Appeal type: appeal against a protection order.
Facts: On 28 October 2015, in seeking parenting and property orders, the second respondent brought Family Court proceedings against the appellant. An incident on 1 November 2015 led to the making of a temporary protection order on 3 November 2015; the second respondent and the couple’s two children were named as the aggrieved. The order included the respective usual conditions: a “no contact” condition and an “ouster” condition under ss 56, 57 and 63 of the Domestic and Family Violence Protection Act 2012 (Qld) (DFVPA) (see [21]). There was, however, an exception that allowed for communication via text between the appellant and second respondent with the appellant’s mother acting as the conduit between them (see [21]). The appellant soon applied to vary the order to remove the children’s names ([22]). The application was heard by the Magistrate on 9 December 2015; the second respondent consented to the variation but the police prosecutor denied ([24]). On 18 February 2016, following a mediation in the Family Court proceedings, a resolution as to the parenting and property orders was reached. 11 days later, final consent orders were made by the Family Court to the effect that the original exception to the order was removed and replaced with an allowance for direct communication via email. Both parties also agreed to try to remove the protection order. However, the police prosecution refused the second respondent’s application to remove the order. On 11 March 2016, the domestic violence hearing listed to commence on 14 March 2016 was adjourned so as to provide the appellant with the opportunity to make submissions for the discontinuance of the order. After a four-day summary trial, extending over March and April 2017, the Magistrate gave ex tempore reasons on 10 November 2017 and ultimately granted a five-year protection order against the appellant (see [34]-[47]).
Issues: the appellant’s grounds of appeal were two-fold. First, the Magistrate erred in finding that the emails sent by the appellant’s mother and the conduct of the trial by his counsel constituted further acts of domestic violence. Second, the protection order was not necessary or desirable to protect the second respondent and the children from the appellant.

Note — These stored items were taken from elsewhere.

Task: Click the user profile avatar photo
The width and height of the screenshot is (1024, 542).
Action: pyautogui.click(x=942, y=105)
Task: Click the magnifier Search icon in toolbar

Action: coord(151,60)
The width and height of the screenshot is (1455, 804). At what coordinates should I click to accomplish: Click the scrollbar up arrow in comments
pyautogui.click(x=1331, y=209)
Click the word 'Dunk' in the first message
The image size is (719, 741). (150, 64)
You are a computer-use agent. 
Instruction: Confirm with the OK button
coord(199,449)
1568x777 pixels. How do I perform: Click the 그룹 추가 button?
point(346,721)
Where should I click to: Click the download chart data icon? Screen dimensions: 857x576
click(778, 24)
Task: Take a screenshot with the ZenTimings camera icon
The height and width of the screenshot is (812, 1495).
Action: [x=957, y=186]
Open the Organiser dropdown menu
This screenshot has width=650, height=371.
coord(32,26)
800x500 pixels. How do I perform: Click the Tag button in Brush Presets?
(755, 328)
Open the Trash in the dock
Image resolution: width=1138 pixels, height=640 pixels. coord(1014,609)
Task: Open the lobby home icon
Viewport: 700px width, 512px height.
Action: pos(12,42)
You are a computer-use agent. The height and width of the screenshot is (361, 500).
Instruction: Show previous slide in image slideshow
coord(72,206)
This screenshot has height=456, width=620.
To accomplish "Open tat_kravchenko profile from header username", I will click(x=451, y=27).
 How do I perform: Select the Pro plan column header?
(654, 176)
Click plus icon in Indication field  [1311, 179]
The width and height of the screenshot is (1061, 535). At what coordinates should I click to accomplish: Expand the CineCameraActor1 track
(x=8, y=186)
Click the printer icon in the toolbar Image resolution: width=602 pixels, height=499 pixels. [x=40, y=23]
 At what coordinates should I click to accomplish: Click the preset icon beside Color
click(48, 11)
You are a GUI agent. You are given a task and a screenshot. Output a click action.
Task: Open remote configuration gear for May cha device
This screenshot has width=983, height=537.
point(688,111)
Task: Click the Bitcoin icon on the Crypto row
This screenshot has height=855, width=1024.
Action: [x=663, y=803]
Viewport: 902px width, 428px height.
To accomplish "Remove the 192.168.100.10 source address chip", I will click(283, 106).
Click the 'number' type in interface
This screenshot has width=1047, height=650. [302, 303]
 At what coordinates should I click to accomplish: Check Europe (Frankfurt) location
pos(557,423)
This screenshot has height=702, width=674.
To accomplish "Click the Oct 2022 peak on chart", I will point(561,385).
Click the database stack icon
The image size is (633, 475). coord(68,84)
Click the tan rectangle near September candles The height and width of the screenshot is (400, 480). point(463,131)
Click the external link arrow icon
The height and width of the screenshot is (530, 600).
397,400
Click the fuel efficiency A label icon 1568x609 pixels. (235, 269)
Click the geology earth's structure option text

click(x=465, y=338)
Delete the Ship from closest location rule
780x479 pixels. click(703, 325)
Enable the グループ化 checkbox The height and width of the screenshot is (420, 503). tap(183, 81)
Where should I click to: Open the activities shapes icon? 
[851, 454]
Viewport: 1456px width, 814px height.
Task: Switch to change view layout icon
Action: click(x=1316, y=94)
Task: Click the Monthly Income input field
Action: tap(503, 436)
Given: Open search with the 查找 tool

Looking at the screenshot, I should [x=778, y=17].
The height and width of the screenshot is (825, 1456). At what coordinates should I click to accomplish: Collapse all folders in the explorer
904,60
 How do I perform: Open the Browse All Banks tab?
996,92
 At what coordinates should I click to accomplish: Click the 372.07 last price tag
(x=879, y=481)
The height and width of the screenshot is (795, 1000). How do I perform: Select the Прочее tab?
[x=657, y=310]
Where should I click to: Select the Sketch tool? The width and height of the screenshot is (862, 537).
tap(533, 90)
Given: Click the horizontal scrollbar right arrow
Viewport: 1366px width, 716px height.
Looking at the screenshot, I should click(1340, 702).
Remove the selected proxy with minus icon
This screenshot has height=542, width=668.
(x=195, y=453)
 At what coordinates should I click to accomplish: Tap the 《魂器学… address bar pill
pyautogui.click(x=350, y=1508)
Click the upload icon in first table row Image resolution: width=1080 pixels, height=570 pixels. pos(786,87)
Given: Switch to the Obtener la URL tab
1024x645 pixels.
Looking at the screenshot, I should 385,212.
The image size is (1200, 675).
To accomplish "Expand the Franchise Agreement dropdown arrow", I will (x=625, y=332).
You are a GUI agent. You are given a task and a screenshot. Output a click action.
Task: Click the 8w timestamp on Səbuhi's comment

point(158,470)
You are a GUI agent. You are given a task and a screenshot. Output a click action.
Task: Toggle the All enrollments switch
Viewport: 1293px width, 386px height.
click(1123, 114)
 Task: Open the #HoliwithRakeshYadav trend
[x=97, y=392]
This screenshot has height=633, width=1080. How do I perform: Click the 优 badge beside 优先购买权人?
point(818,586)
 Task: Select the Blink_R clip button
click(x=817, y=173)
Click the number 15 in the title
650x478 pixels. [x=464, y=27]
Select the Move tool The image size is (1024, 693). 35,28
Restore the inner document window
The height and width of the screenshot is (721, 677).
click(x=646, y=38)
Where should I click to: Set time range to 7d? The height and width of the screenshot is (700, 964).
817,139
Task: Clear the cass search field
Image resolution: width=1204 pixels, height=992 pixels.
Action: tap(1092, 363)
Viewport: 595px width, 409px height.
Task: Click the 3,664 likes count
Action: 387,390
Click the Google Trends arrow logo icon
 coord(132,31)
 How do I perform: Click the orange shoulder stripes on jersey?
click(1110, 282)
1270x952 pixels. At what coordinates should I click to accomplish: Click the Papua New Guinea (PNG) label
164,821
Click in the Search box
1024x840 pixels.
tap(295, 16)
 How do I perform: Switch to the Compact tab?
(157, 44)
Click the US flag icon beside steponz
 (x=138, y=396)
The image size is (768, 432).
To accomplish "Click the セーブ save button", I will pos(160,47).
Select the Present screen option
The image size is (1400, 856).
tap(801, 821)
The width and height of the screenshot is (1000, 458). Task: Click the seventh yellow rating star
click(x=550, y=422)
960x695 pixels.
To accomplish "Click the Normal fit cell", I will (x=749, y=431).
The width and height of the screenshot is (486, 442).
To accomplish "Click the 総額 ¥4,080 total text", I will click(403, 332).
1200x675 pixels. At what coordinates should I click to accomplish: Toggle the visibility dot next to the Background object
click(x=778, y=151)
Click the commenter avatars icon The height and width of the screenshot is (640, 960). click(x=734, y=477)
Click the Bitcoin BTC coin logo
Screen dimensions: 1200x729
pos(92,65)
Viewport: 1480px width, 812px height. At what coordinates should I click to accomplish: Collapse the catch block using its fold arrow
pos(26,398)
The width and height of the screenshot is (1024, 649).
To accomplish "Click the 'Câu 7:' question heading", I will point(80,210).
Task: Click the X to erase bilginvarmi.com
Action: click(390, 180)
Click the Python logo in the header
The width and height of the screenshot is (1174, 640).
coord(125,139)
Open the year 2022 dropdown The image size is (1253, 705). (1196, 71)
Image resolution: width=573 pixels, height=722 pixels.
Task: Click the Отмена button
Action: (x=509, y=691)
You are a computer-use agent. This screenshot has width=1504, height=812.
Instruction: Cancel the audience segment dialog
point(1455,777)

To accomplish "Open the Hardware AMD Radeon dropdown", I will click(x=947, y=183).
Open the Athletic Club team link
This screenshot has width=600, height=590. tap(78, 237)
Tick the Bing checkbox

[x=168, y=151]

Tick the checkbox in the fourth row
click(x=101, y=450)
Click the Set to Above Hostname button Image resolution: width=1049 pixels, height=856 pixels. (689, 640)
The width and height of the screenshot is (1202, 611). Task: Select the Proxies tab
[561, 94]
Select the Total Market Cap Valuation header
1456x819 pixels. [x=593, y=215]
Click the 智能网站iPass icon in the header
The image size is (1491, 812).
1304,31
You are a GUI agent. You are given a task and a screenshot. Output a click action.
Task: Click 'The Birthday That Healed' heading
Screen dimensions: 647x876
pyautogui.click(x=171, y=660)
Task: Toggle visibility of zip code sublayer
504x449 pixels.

Decision and reasoning: appeal allowed and the protection order was therefore set aside and the matter was remitted to another Magistrate for re-hearing.
His Honour, after reviewing the exchange of emails between the appellant’s mother and second respondent, concluded that the Magistrate’s finding that the appellant was behind the tone and wording of the emails was based on speculation and not open on the evidence (see [50]-[57]). As to the second part of this ground of appeal, his Honour expressed the view that counsel is entitled to exercise their discretion on how to handle a matter and the Magistrate’s characterisation of the appellant’s counsel’s cross-examination of the second respondent as an act of domestic violence was erroneous. The first ground of appeal was therefore allowed.
The second ground of appeal was allowed. His Honour felt that the Magistrate, in coming to their finding on the necessary or desirable condition, failed to consider the material matters such as the fact that the tension between the Magistrate’s courts undertakings and the Family Court had resolved in April 2017 and the appellant’s mother was no longer acting as a conduit and thereby no longer “inflaming” the relationship (see [66]). Accordingly, his Honour concluded that the Magistrate erred in granting the protection order.